Dinî olan ile dine uygun olan arasında bir ayrım yapılması gerektiğini belirten Doç. Dr. İnce, dinin sosyal ihtiyaçlara göre yeniden yorumlanmasının gerektiğini söyledi. İnce, “Dinin muradını belli bir kültürle, belli bir tarihsel bagajda, belli bir anlayışla, belli bir sosyal çevre içerisinde gerçekleştirdiğimizi bilmeliyiz.” dedi. Hz. Peygamber’in var olan düzeni İslam’ın ilkeleri doğrultusunda dönüştürdüğünü kaydeden İnce, şu ifadeleri kullandı: “Hz. Peygamber Mekke toplumundaki her şeyi reddetmedi, bazılarını onayladı, bazılarını reddetti, bazılarını değiştirdi. Ama bir taraftan tarihte ilk denilebilecek bazı uygulamalar, örnekler ortaya koydu Hz. Peygamber. Mesela farklı din mensubu insanları vatandaşlık temeli içerisinde birleştirdi… Belki de tarihte ilk olarak yazılı bir anayasa Medine sözleşmesiyle ortaya kondu. Bu açıdan baktığımız zaman Hz.

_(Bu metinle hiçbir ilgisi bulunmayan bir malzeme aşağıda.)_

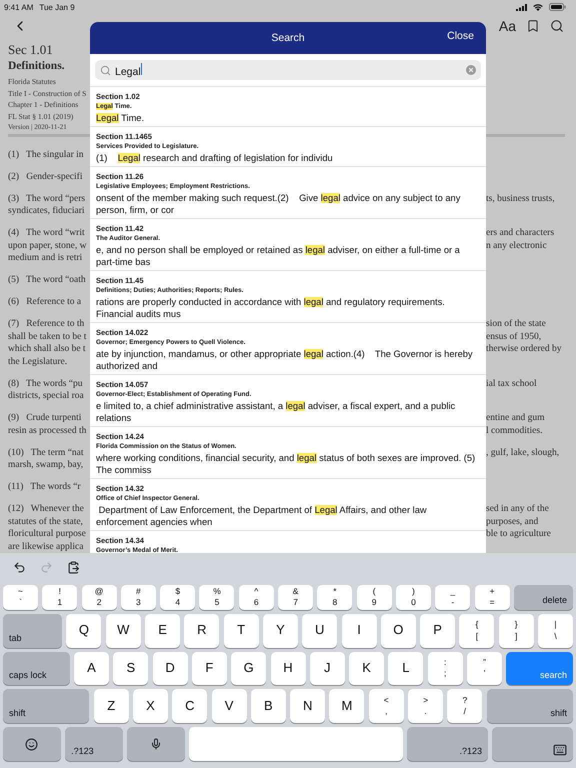 This screenshot has width=576, height=768. I want to click on symbol-key: _ -, so click(452, 597).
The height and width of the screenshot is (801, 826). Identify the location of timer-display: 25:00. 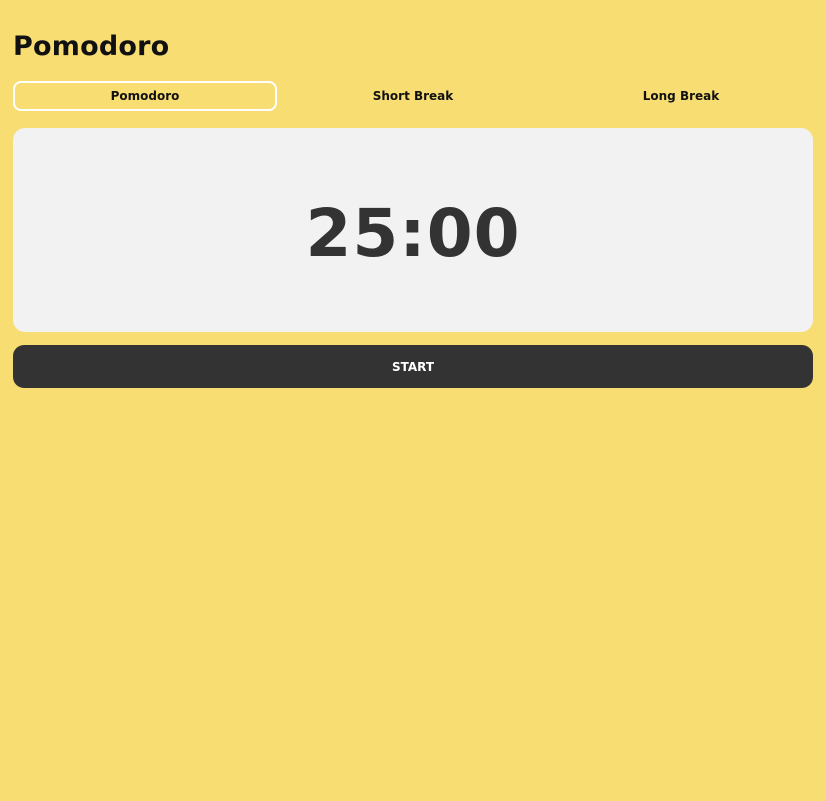
(413, 233).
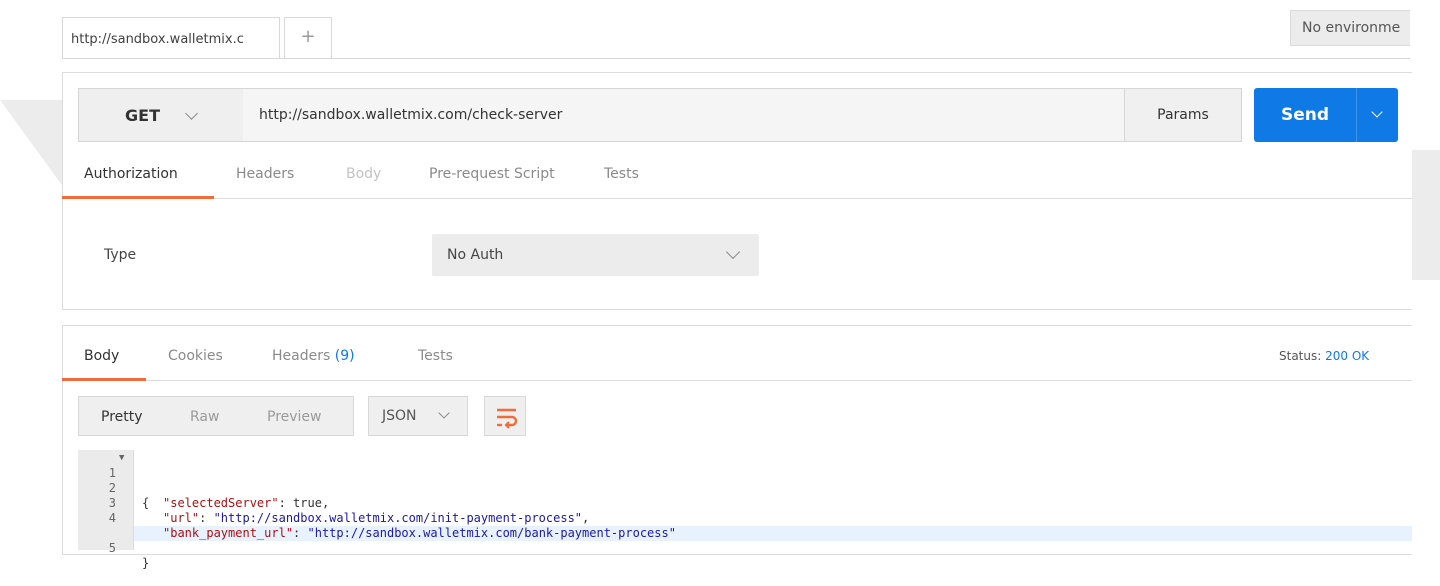 The image size is (1440, 586). I want to click on environment-selector: No environme, so click(1350, 28).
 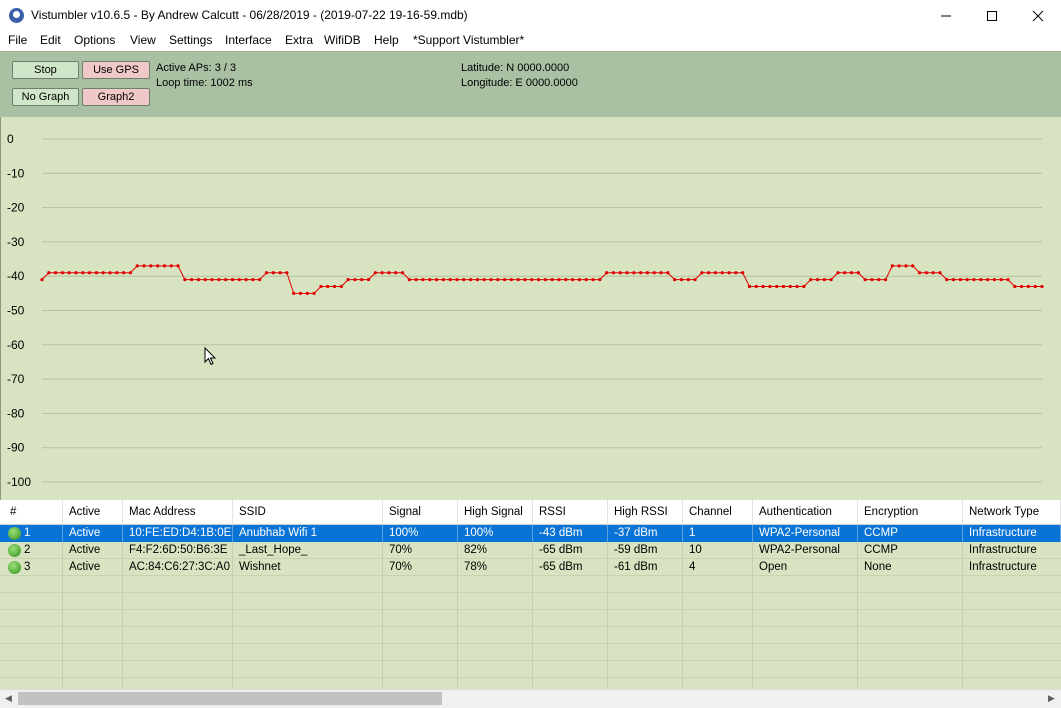 What do you see at coordinates (94, 40) in the screenshot?
I see `menu-options: Options` at bounding box center [94, 40].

Peygamber sosyal yaşamı, siyasi düzeni inşa ederken o gün için oldukça ileri diyebileceğimiz ilkler silsilesini ortaya koymuştur.” Konuşmasının devamında Hz. Peygamber’in ekonomik düzene ilişkin yaptığı uygulamalara da değinen İnce, Hz. Peygamber’in ahlakla ekonominin iç içe geçtiği bir düzen inşa etmeyi hedeflediğini kaydederek buna ilişkin uygulamalara ve örneklere yer verdi.